- [EXERCISE REQUIREMENTS]: Please give back only the lines below from the one containing "You are a computer-use agent. 822x615 pixels." to the one containing "Task: Select HEVC MP4 format category", each repeated word for word, both ends included.

___

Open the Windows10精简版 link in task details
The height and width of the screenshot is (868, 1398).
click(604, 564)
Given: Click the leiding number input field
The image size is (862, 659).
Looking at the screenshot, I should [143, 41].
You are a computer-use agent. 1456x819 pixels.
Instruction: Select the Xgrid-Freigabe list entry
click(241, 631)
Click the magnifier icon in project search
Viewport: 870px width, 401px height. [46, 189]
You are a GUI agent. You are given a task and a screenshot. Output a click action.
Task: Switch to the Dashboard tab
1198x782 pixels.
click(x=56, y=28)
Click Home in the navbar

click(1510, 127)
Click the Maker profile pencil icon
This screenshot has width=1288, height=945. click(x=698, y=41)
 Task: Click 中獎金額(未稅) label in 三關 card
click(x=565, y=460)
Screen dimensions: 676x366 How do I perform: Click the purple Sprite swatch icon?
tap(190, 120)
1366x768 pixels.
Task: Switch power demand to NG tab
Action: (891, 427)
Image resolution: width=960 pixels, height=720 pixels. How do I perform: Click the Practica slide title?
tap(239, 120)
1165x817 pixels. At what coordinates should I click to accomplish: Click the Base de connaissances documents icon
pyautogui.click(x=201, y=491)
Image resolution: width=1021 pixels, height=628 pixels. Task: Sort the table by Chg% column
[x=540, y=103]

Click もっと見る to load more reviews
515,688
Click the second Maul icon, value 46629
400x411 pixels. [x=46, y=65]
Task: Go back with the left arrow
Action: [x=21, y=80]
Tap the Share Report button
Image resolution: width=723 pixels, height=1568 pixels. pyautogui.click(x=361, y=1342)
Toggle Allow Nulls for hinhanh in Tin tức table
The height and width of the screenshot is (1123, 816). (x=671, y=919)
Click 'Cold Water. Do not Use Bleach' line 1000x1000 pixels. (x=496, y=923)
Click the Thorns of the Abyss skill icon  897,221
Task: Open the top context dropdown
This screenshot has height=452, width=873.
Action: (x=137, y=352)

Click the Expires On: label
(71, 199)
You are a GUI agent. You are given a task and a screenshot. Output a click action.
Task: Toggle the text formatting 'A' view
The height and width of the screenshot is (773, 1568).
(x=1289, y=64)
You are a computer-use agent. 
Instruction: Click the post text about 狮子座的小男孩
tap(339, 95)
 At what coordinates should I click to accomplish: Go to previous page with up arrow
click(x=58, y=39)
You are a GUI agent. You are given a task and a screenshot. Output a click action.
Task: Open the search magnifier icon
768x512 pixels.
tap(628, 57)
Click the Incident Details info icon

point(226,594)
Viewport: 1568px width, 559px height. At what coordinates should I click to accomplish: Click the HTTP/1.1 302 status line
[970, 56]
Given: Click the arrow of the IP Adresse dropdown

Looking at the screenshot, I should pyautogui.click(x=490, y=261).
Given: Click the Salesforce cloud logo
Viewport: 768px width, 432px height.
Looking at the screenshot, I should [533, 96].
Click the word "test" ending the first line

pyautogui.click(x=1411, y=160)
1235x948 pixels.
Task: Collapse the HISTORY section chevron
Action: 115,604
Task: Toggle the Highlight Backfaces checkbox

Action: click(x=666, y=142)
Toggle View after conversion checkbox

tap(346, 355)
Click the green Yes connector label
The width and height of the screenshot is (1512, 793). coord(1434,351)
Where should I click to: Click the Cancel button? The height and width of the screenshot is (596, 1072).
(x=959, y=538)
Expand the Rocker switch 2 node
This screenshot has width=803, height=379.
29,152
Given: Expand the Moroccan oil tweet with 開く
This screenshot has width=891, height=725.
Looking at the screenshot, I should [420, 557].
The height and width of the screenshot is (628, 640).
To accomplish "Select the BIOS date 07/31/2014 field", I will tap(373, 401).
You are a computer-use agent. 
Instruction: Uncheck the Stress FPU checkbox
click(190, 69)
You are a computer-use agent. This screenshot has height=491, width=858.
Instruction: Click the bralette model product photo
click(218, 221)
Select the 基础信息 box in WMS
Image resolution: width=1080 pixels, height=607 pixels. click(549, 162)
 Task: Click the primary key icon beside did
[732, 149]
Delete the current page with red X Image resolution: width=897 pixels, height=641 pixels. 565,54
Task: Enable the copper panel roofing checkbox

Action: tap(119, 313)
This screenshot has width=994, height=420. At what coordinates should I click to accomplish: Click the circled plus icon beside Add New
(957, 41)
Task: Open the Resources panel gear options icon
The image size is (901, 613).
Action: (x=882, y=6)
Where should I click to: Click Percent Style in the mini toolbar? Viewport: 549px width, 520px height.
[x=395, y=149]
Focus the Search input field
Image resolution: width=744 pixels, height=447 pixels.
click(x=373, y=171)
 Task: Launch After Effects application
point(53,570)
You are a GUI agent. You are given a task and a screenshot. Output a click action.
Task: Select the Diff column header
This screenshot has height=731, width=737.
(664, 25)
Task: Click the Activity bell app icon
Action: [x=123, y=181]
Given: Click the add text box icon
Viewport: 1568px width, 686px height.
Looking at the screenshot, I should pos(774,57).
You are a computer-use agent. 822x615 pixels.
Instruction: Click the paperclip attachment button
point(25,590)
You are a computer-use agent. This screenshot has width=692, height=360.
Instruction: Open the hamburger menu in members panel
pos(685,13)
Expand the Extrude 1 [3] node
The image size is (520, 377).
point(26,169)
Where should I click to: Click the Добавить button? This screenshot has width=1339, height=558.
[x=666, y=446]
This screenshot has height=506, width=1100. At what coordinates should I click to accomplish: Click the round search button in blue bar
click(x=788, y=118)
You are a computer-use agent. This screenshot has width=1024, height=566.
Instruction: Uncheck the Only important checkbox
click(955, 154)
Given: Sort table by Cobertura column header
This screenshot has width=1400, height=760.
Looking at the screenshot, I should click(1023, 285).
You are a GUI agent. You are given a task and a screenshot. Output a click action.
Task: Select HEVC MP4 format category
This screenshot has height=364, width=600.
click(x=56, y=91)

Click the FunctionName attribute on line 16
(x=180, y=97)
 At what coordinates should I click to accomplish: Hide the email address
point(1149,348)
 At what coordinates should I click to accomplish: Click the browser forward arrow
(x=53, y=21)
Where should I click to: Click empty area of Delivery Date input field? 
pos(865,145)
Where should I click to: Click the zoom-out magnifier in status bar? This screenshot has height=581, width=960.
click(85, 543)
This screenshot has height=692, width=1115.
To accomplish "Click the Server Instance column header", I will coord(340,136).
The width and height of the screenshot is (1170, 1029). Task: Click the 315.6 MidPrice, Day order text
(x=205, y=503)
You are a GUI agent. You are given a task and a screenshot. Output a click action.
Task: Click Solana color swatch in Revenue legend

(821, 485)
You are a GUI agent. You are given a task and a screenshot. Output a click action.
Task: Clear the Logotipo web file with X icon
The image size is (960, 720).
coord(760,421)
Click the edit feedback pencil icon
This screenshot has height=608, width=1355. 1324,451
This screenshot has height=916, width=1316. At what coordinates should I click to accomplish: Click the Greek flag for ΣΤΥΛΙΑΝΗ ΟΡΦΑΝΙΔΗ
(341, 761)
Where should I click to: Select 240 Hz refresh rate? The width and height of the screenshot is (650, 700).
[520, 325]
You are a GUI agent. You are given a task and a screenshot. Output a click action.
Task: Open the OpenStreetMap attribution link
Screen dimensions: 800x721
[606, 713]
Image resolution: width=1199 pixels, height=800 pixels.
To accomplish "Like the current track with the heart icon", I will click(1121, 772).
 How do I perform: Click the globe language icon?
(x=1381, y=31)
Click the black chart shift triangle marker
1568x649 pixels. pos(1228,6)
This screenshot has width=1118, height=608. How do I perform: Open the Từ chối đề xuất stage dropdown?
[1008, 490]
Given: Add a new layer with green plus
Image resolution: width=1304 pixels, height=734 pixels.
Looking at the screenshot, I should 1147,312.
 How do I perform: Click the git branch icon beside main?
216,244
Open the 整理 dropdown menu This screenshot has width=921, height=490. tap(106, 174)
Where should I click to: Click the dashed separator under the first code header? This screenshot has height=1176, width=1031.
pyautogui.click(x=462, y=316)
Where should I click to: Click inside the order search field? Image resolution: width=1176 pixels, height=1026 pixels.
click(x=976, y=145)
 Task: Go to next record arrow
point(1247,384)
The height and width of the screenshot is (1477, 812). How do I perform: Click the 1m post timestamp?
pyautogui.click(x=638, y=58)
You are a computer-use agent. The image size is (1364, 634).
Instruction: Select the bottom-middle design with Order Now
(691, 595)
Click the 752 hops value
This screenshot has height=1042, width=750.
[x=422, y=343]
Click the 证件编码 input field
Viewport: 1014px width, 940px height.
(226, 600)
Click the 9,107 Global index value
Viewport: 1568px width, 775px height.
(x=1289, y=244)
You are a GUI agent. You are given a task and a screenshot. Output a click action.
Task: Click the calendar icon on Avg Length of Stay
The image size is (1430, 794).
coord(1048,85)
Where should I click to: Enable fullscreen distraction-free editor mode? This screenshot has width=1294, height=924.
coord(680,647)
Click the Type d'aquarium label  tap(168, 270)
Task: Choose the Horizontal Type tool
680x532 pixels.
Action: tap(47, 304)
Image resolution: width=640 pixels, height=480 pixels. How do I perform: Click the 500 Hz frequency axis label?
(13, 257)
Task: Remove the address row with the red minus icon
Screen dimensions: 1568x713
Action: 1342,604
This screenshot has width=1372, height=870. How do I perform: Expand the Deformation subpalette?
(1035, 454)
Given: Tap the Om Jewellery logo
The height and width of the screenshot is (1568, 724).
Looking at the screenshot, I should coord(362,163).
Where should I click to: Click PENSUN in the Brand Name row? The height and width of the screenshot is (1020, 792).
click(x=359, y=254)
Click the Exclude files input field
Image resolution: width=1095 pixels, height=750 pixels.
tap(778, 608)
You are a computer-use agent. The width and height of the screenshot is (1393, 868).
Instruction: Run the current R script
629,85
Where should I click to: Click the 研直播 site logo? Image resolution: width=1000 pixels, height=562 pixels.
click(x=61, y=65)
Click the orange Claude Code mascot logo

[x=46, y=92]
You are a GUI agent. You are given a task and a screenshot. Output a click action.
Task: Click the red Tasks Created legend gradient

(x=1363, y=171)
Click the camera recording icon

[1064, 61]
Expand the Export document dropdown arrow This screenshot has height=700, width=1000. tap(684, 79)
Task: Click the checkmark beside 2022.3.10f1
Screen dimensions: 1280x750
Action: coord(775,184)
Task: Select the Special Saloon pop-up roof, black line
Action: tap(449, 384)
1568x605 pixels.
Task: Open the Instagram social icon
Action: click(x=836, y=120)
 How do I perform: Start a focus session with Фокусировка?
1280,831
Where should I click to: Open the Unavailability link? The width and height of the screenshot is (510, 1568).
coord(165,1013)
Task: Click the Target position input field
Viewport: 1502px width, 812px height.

___

- [RESULT OF THIS EXERCISE]:
You are a computer-use agent. 822x615 pixels.
Instruction: Click the paperclip attachment button
point(25,590)
You are a computer-use agent. This screenshot has width=692, height=360.
Instruction: Open the hamburger menu in members panel
pos(685,13)
Expand the Extrude 1 [3] node
The image size is (520, 377).
point(26,169)
Where should I click to: Click the Добавить button? This screenshot has width=1339, height=558.
[x=666, y=446]
This screenshot has height=506, width=1100. At what coordinates should I click to accomplish: Click the round search button in blue bar
click(x=788, y=118)
You are a computer-use agent. This screenshot has width=1024, height=566.
Instruction: Uncheck the Only important checkbox
click(955, 154)
Given: Sort table by Cobertura column header
This screenshot has width=1400, height=760.
Looking at the screenshot, I should click(1023, 285).
You are a GUI agent. You are given a task and a screenshot. Output a click action.
Task: Select HEVC MP4 format category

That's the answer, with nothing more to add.